Mootness: Legal Definition & Doctrine

Instructor: Amy Bonn

Amy has taught college and law school writing courses and has a master's degree in English and a JD.

What does it mean when an issue is declared moot, and why can it have such major consequences for a court case? Learn the basics of mootness and how the concept is connected to the U.S. Constitution.

What Is a Moot Issue?

Mootness. It's a silly-sounding word, but it can have huge consequences for a court case. Mootness arises when there is no longer an actual controversy between the parties to a court case, and any ruling by the court would have no actual, practical impact. If it is determined that all issues in a case being heard in a U.S. federal court have become moot, then the court must dismiss the case.

Why Does Mootness Matter?

Article III of the U.S. Constitution governs the federal court system. Within Article III is what's referred to as the Case or Controversy Clause, which has been interpreted to mean that parties to a federal case must be involved in a justiciable controversy or one that involves an actual dispute. In other words, a court can't take on a purely hypothetical debate in which it would be called on to decide what might happen if something were to arise between two parties.

Mootness arises when there was at one time a conflict or dispute between the parties but, during the time a case takes to come to trial and be decided by a court, that conflict or dispute has ceased to exist. If the court determines that the conflict has died and the parties no longer have any actual, vested interest in what the outcome might be, then the court will find that the issue is moot and dismiss the case in order to be in accordance with the Case or Controversy Clause of the U.S. Constitution. (If there are multiple issues at stake in a case and only one issue becomes moot, the court won't dismiss the entire case; the court will still produce findings on those other issues.)

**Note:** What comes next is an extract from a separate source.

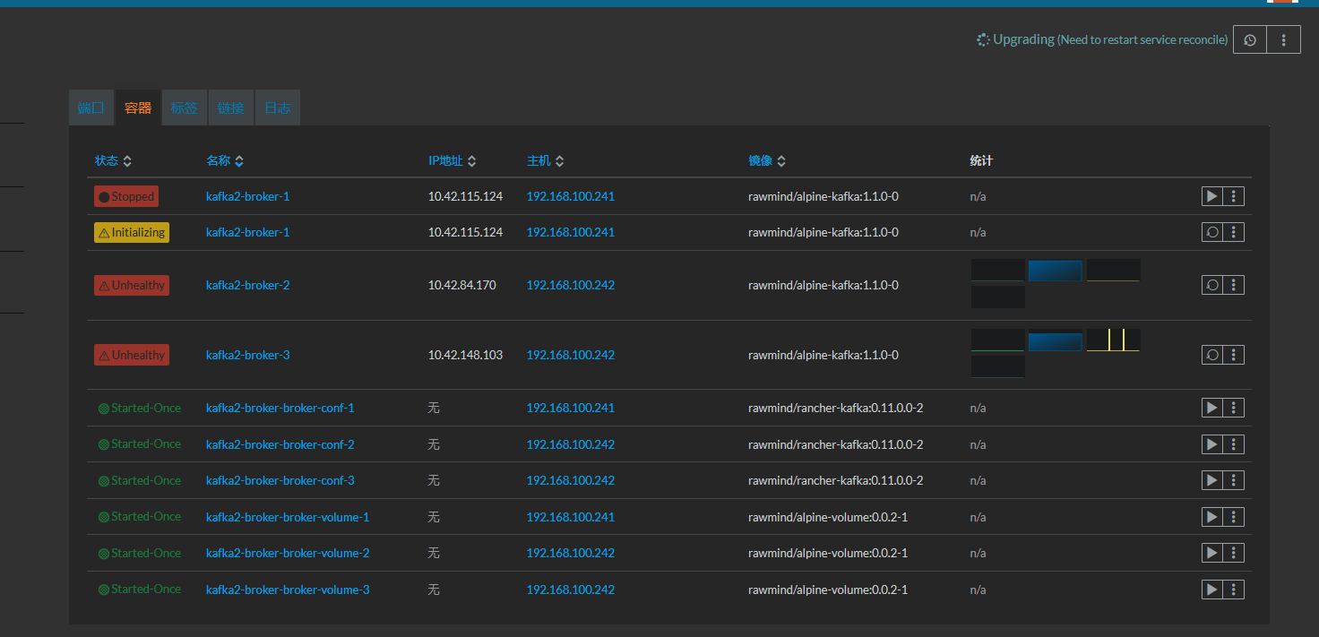Restart the kafka2-broker-2 container

[x=1211, y=285]
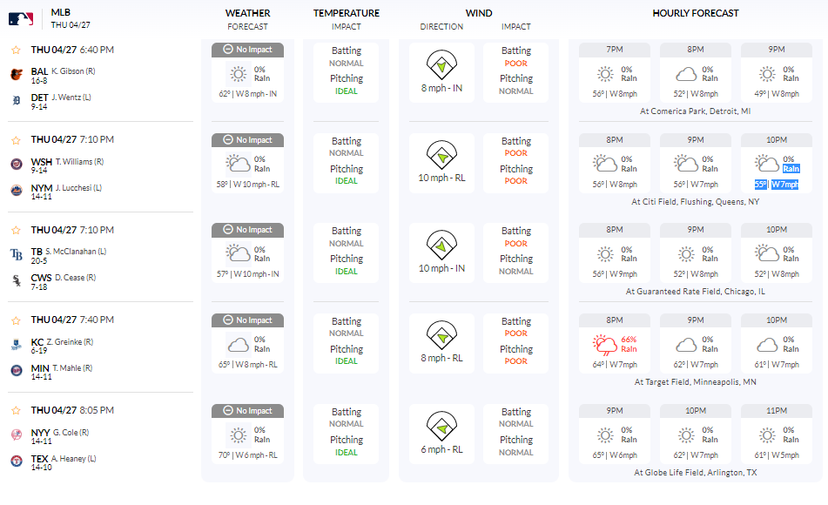
Task: Toggle favorite star for WSH vs NYM
Action: tap(17, 139)
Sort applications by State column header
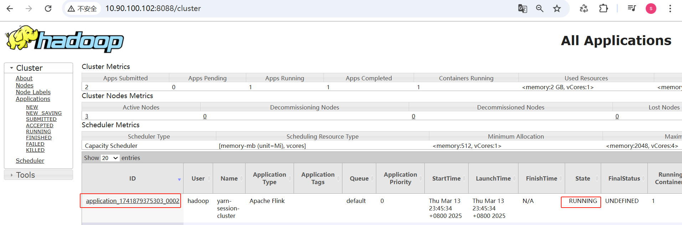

Here's an example of mootness. Let's say that the police suspect that Joe is a drug dealer. The police raid his home and seize cash and his car. Joe, who is not in fact a drug dealer, sues the city and its representatives due to the procedures involved with the seizure. The police determine that their suspicions were incorrect, and return the cash and car to Joe. Due to the mootness doctrine, the federal court to which Joe brought his suit would have to dismiss his case, as there would no longer be an actual dispute between the parties regarding the rightful ownership of the cash and the car, and there would no longer be any potential relief that the court could grant.

Exception to Mootness

Is there any flexibility allowed with the mootness doctrine? What about cases in which the nature of the circumstances are bound to change within a short span of time, given the long periods of time that cases take to be litigated and appealed? There are a few exceptions to the mootness doctrine; a major exception is for issues that are capable of repetition yet evade review. Scenarios that are capable of repetition yet evade review are ones in which the relevant conflicts would always cease to exist before the resolution of a court case. Since those scenarios are ones that would be repeated in the future, courts would want to rule on them rather than always dismiss them under the mootness doctrine.